In Pennsylvania, shipping wine a complicated affair

Jun 15, 2015

(Watchdog) - Wine connoisseurs in 30 states can buy their vino the 21st-century way: From Amazon.

Pennsylvania merlot lovers can’t count themselves as so lucky, thanks to stringent regulations that largely bar the direct shipment of wine to residents in the Keystone State, where the government has kept an iron grip on the booze industry since the repeal of Prohibition.

While it’s not impossible to have wine delivered to your doorstep in Pennsylvania, consumers must know how to navigate a bureaucratic system. Even then, they have limited choices when it comes to finding a fermented beverage that pairs well with their artisan cheeses.

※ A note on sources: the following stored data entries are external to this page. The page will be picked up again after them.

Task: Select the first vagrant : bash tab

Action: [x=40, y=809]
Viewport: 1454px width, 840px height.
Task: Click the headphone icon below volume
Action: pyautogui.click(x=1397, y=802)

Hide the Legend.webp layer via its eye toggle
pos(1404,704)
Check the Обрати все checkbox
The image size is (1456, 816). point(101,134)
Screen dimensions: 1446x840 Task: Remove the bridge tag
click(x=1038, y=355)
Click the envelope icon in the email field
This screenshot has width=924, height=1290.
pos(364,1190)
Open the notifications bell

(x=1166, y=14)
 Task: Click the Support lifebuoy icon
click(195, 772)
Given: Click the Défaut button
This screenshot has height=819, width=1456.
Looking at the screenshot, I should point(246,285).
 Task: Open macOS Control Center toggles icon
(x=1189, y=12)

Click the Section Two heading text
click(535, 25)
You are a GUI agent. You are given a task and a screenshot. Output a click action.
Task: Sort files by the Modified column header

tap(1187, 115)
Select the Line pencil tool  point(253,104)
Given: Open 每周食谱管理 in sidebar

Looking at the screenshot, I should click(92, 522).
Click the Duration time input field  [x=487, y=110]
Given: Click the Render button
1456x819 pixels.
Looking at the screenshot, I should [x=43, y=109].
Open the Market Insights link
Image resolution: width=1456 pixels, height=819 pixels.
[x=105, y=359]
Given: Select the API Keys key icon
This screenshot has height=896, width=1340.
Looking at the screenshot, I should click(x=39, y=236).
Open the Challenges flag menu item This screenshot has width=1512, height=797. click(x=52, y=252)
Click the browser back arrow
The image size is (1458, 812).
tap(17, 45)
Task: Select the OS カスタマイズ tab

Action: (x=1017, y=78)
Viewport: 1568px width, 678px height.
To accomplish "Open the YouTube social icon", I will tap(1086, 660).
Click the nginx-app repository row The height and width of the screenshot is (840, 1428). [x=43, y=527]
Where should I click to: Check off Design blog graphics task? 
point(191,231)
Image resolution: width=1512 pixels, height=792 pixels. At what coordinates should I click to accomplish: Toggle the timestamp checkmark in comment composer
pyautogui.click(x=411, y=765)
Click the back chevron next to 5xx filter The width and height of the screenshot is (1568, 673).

Retailers cannot ship to Pennsylvania, and most wineries across the country don’t even look at Pennsylvania as a place where they can legally and efficiently ship wine, “so they simply don’t,” said Tom Wark, executive director of the American Wine Consumer Coalition in Washington, D.C.

“Pennsylvania is considered a state where no one wants to do business in terms of direct-shipping,” he said.

Legislative efforts to relax Pennsylvania’s direct-shipping laws have stalled, even when considered independently from ongoing attempts to privatize the state’s monopoly on liquor and wine sales.

The state House passed a direct-shipping bill earlier this year, but Wark said it still falls short, largely because it does not allow retailers into the game.

The direct-shipping myth

In most cases, Pennsylvanians must buy their wine and liquor from about 600 state-owned stores.

When those shops don’t carry a wine that a customer wants, they can’t just log onto Total Wine’s website and queue up a special order. The wine, beer and liquor retailer has an apologetic message for Pennsylvanians trying to order booze online: “Sorry! We cannot ship these items.”

So what then?  There’s another way, as long as customers don’t mind spending a few more bucks and letting the Pennsylvania Liquor Control Board playing middle man.

First, the customer has to search the PLCB’s product catalog to make sure the particular wine isn’t sold in the state stores. If it’s not, then he or she can order it from a licensed direct wine shipper.

That can be expensive. The direct wine shipper adds a shipping charge and a $4.50 handling fee, in addition to charging Pennsylvania’s 18 percent liquor tax and 6 percent sales tax.

Customers have to pick up the wine at a state store, and they cannot buy more than 9 liters of wine a month from a single direct shipper.

The Pennsylvania Liquor Control Board describes the process as direct shipping, but that’s a misnomer that only further muddles Pennsylvania’s confusing protocols, said Steve Gross, vice president of state relations at the Wine Institute, an advocacy and policy group representing the wine industry in California.

“That’s a special order to the store. That’s not the home delivery that everybody is accustomed to in the other states,” he said.